→ **指示内容**
下記の文書抜粋のうち、「他の溶接方法に比べて特徴的な」から「5~10倍時間が掛かる事も。」までの部分を、両端の語句も含めて一字一句違えずに出力してください。

他の溶接方法に比べて特徴的なのはその外観の美しさにあると思います。納品後、使用者の手に触れる事になる製品の場合は特にそう感じます。品質の面でも優れていて、ブローホール、ピットなどの溶接欠陥が発生しにくいのです。気密性が重要である真空関連の機器や表面をバフ研磨する場合などは必ず使用するはずです。配管を溶接する際の初層は、溶け込みの良さと溶接欠陥の少なさを考慮してTIGがよく使われます。

デメリットは溶接速度が遅いので時間がかかるのが悲しい所。半自動の5~10倍時間が掛かる事も。
他には、過剰な入熱を起こしやすく、溶接強度の低下や母材の激しい歪みを生じさせる事があります。
クレーター処理とアフターフローをしっかり行わないとクレータ割れの原因になったりします。

でもティグは人気者ですよ。
時代がどんなに変わろうと、ティグの技術だけは習得しておきましょう。
ロボットの性能がどんなに上がっても、量産できない製品の作業は必ずあります。それも、ティグでなければ出来ない部分ってのがあるのです。

海外でも1番需要があるのはTIG溶接の作業者なのですから。

→ **提供データ**
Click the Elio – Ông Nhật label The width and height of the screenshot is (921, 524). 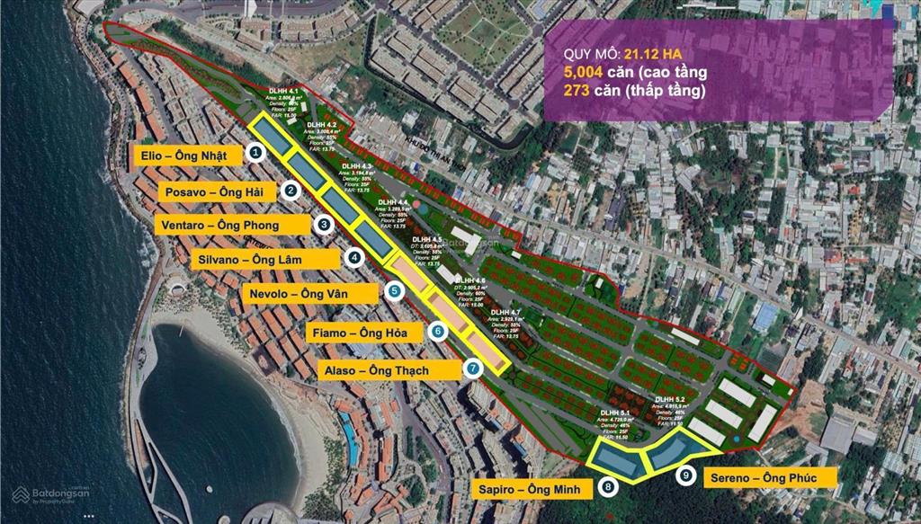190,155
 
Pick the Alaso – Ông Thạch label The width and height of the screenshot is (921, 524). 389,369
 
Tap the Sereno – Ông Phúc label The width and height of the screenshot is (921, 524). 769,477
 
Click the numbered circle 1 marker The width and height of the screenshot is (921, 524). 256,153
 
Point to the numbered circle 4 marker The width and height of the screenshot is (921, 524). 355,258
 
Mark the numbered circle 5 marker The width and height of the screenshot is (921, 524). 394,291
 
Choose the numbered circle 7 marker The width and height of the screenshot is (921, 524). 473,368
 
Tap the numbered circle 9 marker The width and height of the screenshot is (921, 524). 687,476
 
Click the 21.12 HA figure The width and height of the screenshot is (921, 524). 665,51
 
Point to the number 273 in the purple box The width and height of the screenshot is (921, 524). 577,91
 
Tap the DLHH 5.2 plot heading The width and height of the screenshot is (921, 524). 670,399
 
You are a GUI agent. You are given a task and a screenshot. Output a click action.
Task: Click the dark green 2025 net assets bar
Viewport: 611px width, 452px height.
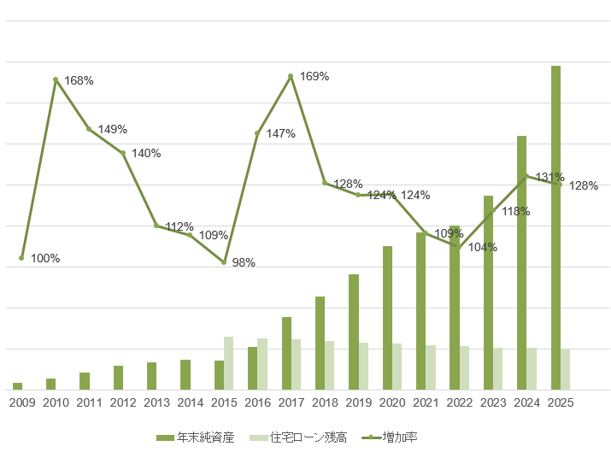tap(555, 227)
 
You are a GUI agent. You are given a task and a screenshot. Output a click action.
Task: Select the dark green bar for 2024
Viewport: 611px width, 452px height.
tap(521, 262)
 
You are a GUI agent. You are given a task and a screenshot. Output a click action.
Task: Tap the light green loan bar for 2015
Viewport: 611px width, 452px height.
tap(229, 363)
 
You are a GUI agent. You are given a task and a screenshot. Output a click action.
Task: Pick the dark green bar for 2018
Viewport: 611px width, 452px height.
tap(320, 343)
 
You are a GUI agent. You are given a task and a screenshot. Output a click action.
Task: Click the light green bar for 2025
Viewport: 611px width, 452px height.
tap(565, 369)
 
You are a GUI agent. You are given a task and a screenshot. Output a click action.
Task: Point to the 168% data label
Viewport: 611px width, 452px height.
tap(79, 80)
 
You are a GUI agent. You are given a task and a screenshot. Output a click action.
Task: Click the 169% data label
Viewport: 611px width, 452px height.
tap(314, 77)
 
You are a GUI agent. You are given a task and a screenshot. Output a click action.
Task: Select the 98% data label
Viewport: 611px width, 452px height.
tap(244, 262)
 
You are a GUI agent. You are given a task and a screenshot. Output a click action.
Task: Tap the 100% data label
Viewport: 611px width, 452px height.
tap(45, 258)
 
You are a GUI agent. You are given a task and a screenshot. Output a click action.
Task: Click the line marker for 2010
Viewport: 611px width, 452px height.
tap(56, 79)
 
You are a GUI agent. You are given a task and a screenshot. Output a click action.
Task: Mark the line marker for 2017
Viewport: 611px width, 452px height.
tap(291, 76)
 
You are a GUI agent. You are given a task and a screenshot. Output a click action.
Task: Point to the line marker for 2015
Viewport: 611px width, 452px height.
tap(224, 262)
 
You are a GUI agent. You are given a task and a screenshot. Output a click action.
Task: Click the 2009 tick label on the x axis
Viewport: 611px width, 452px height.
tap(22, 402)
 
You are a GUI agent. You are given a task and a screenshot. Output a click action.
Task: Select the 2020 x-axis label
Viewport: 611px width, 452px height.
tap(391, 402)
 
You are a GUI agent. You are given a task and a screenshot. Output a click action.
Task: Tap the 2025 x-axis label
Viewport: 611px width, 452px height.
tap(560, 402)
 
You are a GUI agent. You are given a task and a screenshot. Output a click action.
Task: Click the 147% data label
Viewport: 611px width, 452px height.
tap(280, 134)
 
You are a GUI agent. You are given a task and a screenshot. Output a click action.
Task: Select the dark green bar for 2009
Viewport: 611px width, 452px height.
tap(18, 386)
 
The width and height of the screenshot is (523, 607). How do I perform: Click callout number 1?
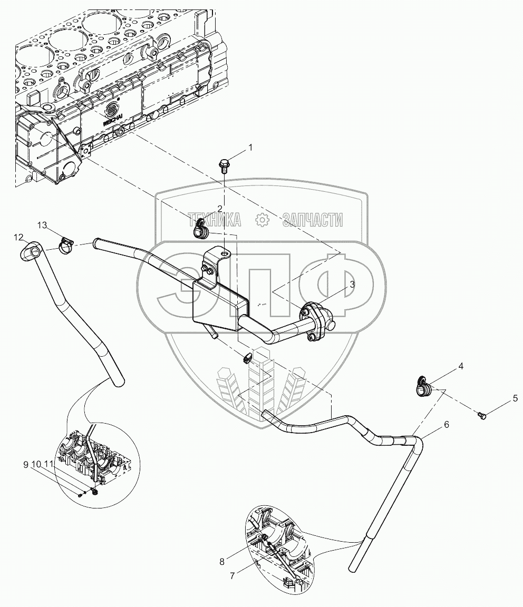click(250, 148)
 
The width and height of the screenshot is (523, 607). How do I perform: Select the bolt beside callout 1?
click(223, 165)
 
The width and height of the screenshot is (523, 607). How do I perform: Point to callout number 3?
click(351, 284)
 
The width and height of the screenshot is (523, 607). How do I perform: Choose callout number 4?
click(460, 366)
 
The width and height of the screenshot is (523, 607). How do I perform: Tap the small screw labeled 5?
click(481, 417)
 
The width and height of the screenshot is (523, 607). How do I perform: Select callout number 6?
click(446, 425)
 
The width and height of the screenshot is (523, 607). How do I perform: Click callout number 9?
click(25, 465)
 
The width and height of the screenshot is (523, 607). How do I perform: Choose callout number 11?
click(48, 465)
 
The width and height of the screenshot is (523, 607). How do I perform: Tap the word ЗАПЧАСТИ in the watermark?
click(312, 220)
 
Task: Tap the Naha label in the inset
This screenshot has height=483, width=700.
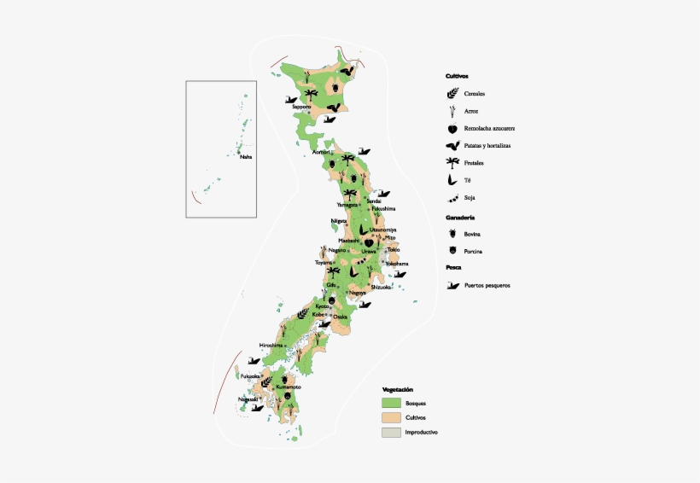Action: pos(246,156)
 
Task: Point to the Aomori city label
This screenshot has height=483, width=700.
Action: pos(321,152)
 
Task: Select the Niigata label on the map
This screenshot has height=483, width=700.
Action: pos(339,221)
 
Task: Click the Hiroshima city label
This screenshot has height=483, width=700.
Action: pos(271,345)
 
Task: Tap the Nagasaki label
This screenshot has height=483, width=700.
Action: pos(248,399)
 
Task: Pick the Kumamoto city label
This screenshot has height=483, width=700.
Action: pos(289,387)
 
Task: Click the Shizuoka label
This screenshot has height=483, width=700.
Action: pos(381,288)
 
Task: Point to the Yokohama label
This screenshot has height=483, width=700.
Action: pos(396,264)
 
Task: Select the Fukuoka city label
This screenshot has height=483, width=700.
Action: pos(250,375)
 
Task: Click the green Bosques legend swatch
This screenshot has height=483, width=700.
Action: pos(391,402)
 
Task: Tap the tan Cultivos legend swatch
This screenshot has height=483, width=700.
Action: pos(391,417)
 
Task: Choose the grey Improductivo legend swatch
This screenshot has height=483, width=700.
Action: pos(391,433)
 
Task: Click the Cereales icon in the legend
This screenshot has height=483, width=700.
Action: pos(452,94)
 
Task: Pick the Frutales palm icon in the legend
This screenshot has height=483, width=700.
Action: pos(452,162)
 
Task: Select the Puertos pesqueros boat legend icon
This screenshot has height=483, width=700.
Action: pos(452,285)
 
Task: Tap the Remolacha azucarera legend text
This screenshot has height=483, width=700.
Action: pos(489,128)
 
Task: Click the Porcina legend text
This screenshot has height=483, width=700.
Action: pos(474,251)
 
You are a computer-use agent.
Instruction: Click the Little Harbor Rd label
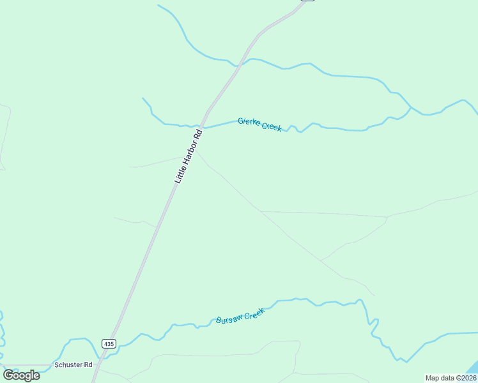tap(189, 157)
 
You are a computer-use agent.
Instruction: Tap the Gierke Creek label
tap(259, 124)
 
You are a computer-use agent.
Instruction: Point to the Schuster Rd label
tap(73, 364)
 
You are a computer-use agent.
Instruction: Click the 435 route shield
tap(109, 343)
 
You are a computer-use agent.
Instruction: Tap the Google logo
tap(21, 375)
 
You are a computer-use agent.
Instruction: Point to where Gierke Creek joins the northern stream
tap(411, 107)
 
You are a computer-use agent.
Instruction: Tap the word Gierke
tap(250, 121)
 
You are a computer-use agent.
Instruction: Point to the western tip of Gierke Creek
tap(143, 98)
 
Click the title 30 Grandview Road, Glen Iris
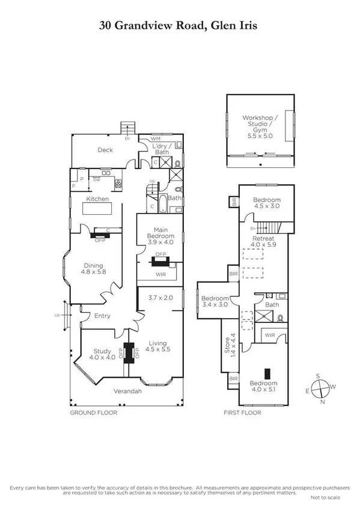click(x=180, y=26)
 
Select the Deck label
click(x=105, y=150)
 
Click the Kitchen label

---

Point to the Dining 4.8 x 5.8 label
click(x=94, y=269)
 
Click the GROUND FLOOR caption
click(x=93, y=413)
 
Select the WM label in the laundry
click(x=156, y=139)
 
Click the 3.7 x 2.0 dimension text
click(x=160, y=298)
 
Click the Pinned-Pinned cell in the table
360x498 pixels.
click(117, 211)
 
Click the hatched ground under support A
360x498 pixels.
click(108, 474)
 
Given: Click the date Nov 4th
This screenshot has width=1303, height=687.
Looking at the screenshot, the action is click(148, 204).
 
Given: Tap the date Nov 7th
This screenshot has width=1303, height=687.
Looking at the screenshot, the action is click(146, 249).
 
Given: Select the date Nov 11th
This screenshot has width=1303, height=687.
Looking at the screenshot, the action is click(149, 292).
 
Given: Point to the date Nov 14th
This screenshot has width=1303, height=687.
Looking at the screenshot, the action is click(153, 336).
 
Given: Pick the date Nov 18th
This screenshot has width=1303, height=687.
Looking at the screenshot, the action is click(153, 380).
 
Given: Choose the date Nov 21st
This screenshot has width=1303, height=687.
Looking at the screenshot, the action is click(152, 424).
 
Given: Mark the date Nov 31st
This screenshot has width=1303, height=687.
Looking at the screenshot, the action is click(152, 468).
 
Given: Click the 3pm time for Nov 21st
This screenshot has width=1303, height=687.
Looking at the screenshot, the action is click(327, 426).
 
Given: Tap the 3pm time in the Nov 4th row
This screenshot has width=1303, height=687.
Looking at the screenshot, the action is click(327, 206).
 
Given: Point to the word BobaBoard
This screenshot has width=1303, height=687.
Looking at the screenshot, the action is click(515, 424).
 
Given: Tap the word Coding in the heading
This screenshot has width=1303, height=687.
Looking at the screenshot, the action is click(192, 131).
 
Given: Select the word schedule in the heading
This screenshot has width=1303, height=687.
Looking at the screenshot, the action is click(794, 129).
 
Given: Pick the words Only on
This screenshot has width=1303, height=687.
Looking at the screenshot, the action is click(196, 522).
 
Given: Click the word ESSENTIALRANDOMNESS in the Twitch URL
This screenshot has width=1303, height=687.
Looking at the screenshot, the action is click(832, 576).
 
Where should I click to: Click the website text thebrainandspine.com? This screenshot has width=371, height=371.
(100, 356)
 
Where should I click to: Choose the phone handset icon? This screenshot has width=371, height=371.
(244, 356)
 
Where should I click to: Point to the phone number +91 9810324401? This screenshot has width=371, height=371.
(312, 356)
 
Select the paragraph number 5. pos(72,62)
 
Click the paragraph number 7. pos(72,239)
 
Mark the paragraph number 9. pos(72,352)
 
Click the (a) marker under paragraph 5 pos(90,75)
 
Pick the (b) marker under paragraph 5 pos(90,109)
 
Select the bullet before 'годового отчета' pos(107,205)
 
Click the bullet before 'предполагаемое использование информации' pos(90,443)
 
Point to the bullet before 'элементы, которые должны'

→ **正解**
他の溶接方法に比べて特徴的なのはその外観の美しさにあると思います。納品後、使用者の手に触れる事になる製品の場合は特にそう感じます。品質の面でも優れていて、ブローホール、ピットなどの溶接欠陥が発生しにくいのです。気密性が重要である真空関連の機器や表面をバフ研磨する場合などは必ず使用するはずです。配管を溶接する際の初層は、溶け込みの良さと溶接欠陥の少なさを考慮してTIGがよく使われます。

デメリットは溶接速度が遅いので時間がかかるのが悲しい所。半自動の5~10倍時間が掛かる事も。